Illustrated by: Ivan Bueno
Article written by: Lorenzo G. Coloquio
The Philippines is considered to be one of the world’s fastest-growing economies in recent years. However, some worry that this growth will not last forever. Many institutions, the Asian Development Bank (ADB) among them, think that the Philippines may be headed to what some call the “middle-income trap”.
The “middle-income trap” is an economic term for a country whose GDP growth rates slow down substantially when it has a GDP per capita between USD 10,000 – 15,000. From the 101 middle-income countries during 1960, only 13 of those transitioned to high-income economies by 2008. There are many factors that economists say lead to this middle-income trap. One factor is the lack of transition from factor-based to innovation-based growth. In other words, countries that are stuck in the middle-income trap are unable to transition from creating and exporting cheap goods to innovating and producing high-quality products.
According to “Escaping the Middle-Income Trap : Innovate or Perish”, a paper by Eva Paus, the adoption of better technologies by high-income countries puts more pressure on middle-income countries to do the same in order to produce more and better goods. This, combined with policies that favored foreign producers, led to the middle-income trap affecting various countries in Latin America. This is because middle-income countries are losing their comparative advantage to high-income countries when it comes to producing goods, and therefore have no choice but to innovate. Therefore, science and technology investment is necessary for a country to escape the middle-income trap.

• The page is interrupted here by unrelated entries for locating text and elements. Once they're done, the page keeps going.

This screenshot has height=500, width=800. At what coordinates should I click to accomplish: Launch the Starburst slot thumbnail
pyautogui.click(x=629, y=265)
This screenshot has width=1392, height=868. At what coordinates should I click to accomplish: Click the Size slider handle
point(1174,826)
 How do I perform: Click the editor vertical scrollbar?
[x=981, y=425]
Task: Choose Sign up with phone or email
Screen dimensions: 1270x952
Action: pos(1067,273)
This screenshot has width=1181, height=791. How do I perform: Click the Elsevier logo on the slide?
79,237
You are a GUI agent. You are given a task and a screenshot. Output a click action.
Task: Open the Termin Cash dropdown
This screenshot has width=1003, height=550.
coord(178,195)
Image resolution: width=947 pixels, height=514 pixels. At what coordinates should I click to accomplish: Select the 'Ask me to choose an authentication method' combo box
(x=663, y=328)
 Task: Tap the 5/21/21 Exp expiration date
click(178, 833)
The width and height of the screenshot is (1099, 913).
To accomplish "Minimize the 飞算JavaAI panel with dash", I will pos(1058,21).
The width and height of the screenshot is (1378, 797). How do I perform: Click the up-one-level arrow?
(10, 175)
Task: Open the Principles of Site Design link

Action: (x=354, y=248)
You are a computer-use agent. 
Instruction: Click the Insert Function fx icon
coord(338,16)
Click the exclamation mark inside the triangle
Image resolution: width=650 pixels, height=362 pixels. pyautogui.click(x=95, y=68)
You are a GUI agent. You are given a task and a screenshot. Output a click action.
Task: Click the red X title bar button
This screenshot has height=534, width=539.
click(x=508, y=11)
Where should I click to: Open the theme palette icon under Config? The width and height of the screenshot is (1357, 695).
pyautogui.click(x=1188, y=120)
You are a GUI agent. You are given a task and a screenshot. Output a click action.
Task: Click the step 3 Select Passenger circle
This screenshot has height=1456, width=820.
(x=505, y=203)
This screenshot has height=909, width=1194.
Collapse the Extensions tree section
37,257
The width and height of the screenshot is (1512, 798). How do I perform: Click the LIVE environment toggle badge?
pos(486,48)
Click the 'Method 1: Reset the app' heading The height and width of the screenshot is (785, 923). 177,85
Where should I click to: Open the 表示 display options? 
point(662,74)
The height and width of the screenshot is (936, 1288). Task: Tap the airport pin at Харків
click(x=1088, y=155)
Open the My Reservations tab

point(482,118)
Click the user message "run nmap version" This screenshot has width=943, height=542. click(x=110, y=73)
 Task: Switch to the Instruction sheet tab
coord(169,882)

Corrupt and personality-based political institutions are another factor that many countries in the middle-income trap have in common. One example of a country currently in the middle-income trap is Brazil, which has been mired in political instability, income inequality, high cost of doing business, and low investment in creating new technologies. Countries that have made the transition from middle-income to high-income economies have seen their corruption levels decrease significantly before making that jump. These decreases in corruption levels were often brought by the introduction of new anti-corruption policies.
Countries stuck in the middle-income trap, however, have not done the same switch. The decrease of corruption is usually attributed to the switch from the “rule of man”, where personality politics and patronage plague political and social institutions, to the “rule of law”, where political and social institutions are driven by rules rather than people.
Another factor that usually leads to a country being stuck in the middle-income trap is income inequality. Income inequality for middle-income countries usually means that access to education is limited to the elite, which, in turn, limits the growth of skilled human capital needed for innovation. Income inequality also hinders the adoption of pro-innovation policies if these policies threaten the position of the political and economic elites. Law-based institutions also lead to the creation of a competitive private sector which can compete internationally. Strengthening a country’s institutions involves removing vested interests in companies that promote patronage so that they are forced to compete in a more fair playing field.
Now, the Philippines has been a lower-middle income country for quite a while, and it is poised to become an upper-middle income country by 2019 according to the World Bank. In the field of innovation, it seems to lack the adoption of innovative policies and investment needed to escape the middle-income trap.
The Philippines’ investment on Research and Development has stagnated at 0.14% as of 2016. One example of a field that is affected by this underfunding is agriculture. Spending on agricultural R&D is at a measly 0.4% of the total agricultural budget, way below the 1% average in developing countries and 2-3% in developing countries. Agricultural research is also often limited to a few crops like corn and rice. This limited and underfunded research results in crops facing the same problems (floods, pests, etc) every year.
Former NEDA Chief Arsenio Balisacan says that in order for us to sustain long-term economic growth, our science and technology investment should be at least 2 percent of the national GDP, similar to other Southeast Asian countries. From this, it can be inferred that our lack of investment in innovation could lead us to the middle-income trap.
The Philippines also has a Gini index of 40.1 This is comparable to countries like Indonesia and China. This means that while the Philippines may be doing better than countries in Latin America and Africa in this respect, it still has a long way to go to curb economic inequality. Curbing this economic inequality will help create more skilled workers, thus making our economy more innovative.
Another sign that the Philippines might be headed to the middle-income trap is the Philippines’ corrupt political institutions. The Philippines is ranked 111 out of 180 in the Corruption index. This means that the Philippines’ political institutions are considered to be corrupt and plagued with vested interests and thus runs contrary to the principle of “rules-based” institutions common in many countries that escaped the middle-income trap. This can be seen in the 33,772 corruption cases from 1979 to 2016, or an average of 912 corruption cases a year.
While reports on the Philippine economy have lately been optimistic, with high GDP growth rates and more foreign investment coming in, it still has a long way to go before it can be on track to becoming a high-income country. Fixing its political and economical institutions as well as investing in technology for innovating the country are a few steps that are needed in order to put itself on the road to long-term growth. In these nation-building steps, we can create a better and more prosperous Philippines for a better tomorrow.